With the weather taking a turn for the better and the recent Eid holidays, I have attended in the past few weeks not an insignificant number of barbecues and dinners. This is not necessarily a good thing; after each shindig I walk away feeling contentedly full and blissfully topped up with ice cream. I am also uncomfortably aware that whatever I am wearing has been stretched and no amount of spins in the washing machine, which is so good at shrinking all my socks, will remedy it.
While there are kids like me who tend to bolt down everything in sight, there are others who go overboard with their efforts to whittle themselves down to size zero. Many teens often go on impossibly strict diets because they feel awful about a night out when they overate.
It's sad that dietary diseases such as anorexia and bulimia are still so common after all the awareness raising. Education about diet and nutrition mostly takes the form of science lessons about acid refluxes and the molecular structure of your food intake - a time when the healthy teen is more disposed to messaging someone under their desk or sitting sunk into a glazed-eyed stupor than actually listening.
The caveman in us dictates that we gobble up everything edible we can get our hands on for fear that we may not stumble across any packs of wild boar in the immediate future. I think evolution should have worked out a way of limiting our indulgence when we start putting on the pounds. There was a dinner at my house the other day, and a friend got on to the topic of how she prides herself on always eating minuscule quantities. "That's your fourth spring roll," she tinkled just as I was about to pop a particularly buttery, crispy golden one into my mouth. I hastily retracted it from between my jaws.

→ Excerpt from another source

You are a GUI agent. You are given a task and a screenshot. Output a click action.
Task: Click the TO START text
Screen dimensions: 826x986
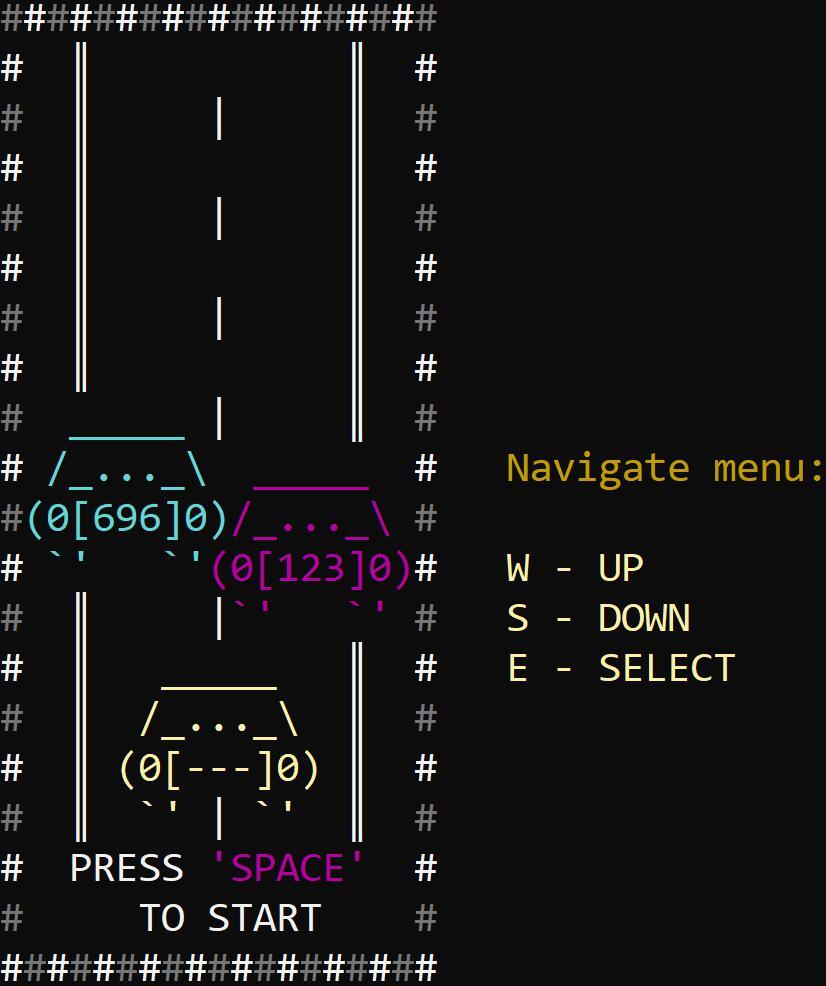pyautogui.click(x=230, y=918)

I would have felt miserable about her superior self control if I hadn't seen her empty two cans of cola a little later when she thought no one was looking. This was probably a selfish, vindictive, horrible thing to do but I couldn't help emitting a very pleased "Ha!" with a ridiculously wide grin. Needless to say, her raised eyebrows sent me slinking away. Life isn't a competition to see how much less you can survive on, but in a teenage girl's world, it can come frighteningly close to being one.
Sadly, abstinence is often followed by bingeing. One friend has been stuck in a vicious cycle for the past year: she'll have a few months where she completely lays off chocolate or anything with even a hint of sugar or fat in it. She then goes through a period where she raids the kitchen cupboards to satisfy her calorie craving. This, of course, makes her feel incredibly ashamed of herself, so the whole process starts again.
This might be an extreme case but it isn't uncommon. When our school introduced a salad bar in the canteen, I didn't think too many people would be interested, especially when we're presented with steak and chips at the counter right next to it, but it was surprising to see a large number of kids manage to pass their day on nothing but a couple of cherry tomatoes wrapped in lettuce leaves. No doubt, one of these "rabbit food guzzlers", as Uncle Vernon from Harry Potter would call them, would protest that there's also bit of hummus and vinegar sprinkled on top, too. We're told time and again that the celebrities in magazines we emulate have been "touched up" with Photoshop, and that no one should ideally bear resemblance to a squashed stick insect, but I still have friends with BMIs below 14. Salad or juice or vitamin B supplements have their places, but only as an addition, not a substitute for normal food.
The writer is a 15-year-old student in Dubai.